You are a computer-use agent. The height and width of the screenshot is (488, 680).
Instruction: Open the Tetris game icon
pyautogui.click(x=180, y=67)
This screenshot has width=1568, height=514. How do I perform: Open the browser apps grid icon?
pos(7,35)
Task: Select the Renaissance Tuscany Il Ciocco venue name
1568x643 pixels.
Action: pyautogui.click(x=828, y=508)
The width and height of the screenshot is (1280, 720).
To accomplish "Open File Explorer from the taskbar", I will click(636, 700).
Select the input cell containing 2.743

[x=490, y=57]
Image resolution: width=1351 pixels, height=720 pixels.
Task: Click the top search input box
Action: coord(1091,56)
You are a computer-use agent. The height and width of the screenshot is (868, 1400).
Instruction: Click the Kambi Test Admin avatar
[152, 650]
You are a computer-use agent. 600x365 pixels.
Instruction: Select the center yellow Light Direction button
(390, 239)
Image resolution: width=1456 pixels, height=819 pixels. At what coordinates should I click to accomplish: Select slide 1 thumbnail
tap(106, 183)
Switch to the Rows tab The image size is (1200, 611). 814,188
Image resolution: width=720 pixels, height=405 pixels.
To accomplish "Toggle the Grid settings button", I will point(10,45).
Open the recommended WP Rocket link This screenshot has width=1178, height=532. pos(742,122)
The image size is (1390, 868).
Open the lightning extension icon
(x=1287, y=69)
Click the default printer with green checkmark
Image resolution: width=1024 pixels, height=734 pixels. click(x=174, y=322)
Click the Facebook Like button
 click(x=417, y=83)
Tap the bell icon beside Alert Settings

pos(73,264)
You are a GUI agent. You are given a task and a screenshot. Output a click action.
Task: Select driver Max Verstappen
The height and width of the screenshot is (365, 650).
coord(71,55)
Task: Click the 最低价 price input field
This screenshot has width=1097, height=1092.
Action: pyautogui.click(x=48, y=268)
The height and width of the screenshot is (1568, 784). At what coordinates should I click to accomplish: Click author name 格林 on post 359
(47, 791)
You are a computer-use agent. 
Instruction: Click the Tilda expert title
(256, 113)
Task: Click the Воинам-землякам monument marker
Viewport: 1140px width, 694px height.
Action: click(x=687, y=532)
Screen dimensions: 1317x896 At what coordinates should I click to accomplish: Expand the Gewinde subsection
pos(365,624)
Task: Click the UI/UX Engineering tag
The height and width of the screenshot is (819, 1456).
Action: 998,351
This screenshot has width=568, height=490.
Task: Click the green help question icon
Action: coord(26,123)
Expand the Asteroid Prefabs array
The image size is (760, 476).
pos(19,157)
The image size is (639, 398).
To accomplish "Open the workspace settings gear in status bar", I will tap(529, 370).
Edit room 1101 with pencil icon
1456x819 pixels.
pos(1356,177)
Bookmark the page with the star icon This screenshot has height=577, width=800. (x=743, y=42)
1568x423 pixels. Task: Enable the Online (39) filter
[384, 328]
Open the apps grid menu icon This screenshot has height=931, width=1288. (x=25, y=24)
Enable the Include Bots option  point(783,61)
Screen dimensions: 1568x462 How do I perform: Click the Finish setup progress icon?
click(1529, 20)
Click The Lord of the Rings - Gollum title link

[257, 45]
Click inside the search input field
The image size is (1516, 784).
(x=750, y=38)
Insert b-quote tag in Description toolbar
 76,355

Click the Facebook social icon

▶ **EXERCISE**
Copy out every item above, word for word and line for line, without changing anything.

▶ **ANSWER FOR THE TASK**
You are a computer-use agent. The height and width of the screenshot is (488, 680).
Instruction: Open the Tetris game icon
pyautogui.click(x=180, y=67)
This screenshot has width=1568, height=514. How do I perform: Open the browser apps grid icon?
pos(7,35)
Task: Select the Renaissance Tuscany Il Ciocco venue name
1568x643 pixels.
Action: pyautogui.click(x=828, y=508)
The width and height of the screenshot is (1280, 720).
To accomplish "Open File Explorer from the taskbar", I will click(636, 700).
Select the input cell containing 2.743

[x=490, y=57]
Image resolution: width=1351 pixels, height=720 pixels.
Task: Click the top search input box
Action: coord(1091,56)
You are a computer-use agent. The height and width of the screenshot is (868, 1400).
Instruction: Click the Kambi Test Admin avatar
[152, 650]
You are a computer-use agent. 600x365 pixels.
Instruction: Select the center yellow Light Direction button
(390, 239)
Image resolution: width=1456 pixels, height=819 pixels. At what coordinates should I click to accomplish: Select slide 1 thumbnail
tap(106, 183)
Switch to the Rows tab The image size is (1200, 611). 814,188
Image resolution: width=720 pixels, height=405 pixels.
To accomplish "Toggle the Grid settings button", I will point(10,45).
Open the recommended WP Rocket link This screenshot has width=1178, height=532. pos(742,122)
The image size is (1390, 868).
Open the lightning extension icon
(x=1287, y=69)
Click the default printer with green checkmark
Image resolution: width=1024 pixels, height=734 pixels. click(x=174, y=322)
Click the Facebook Like button
 click(x=417, y=83)
Tap the bell icon beside Alert Settings

pos(73,264)
You are a GUI agent. You are given a task and a screenshot. Output a click action.
Task: Select driver Max Verstappen
The height and width of the screenshot is (365, 650).
coord(71,55)
Task: Click the 最低价 price input field
This screenshot has width=1097, height=1092.
Action: pyautogui.click(x=48, y=268)
The height and width of the screenshot is (1568, 784). At what coordinates should I click to accomplish: Click author name 格林 on post 359
(47, 791)
You are a computer-use agent. 
Instruction: Click the Tilda expert title
(256, 113)
Task: Click the Воинам-землякам monument marker
Viewport: 1140px width, 694px height.
Action: click(x=687, y=532)
Screen dimensions: 1317x896 At what coordinates should I click to accomplish: Expand the Gewinde subsection
pos(365,624)
Task: Click the UI/UX Engineering tag
The height and width of the screenshot is (819, 1456).
Action: 998,351
This screenshot has width=568, height=490.
Task: Click the green help question icon
Action: coord(26,123)
Expand the Asteroid Prefabs array
The image size is (760, 476).
pos(19,157)
The image size is (639, 398).
To accomplish "Open the workspace settings gear in status bar", I will tap(529, 370).
Edit room 1101 with pencil icon
1456x819 pixels.
pos(1356,177)
Bookmark the page with the star icon This screenshot has height=577, width=800. (x=743, y=42)
1568x423 pixels. Task: Enable the Online (39) filter
[384, 328]
Open the apps grid menu icon This screenshot has height=931, width=1288. (x=25, y=24)
Enable the Include Bots option  point(783,61)
Screen dimensions: 1568x462 How do I perform: Click the Finish setup progress icon?
click(1529, 20)
Click The Lord of the Rings - Gollum title link

[257, 45]
Click inside the search input field
The image size is (1516, 784).
(x=750, y=38)
Insert b-quote tag in Description toolbar
 76,355

Click the Facebook social icon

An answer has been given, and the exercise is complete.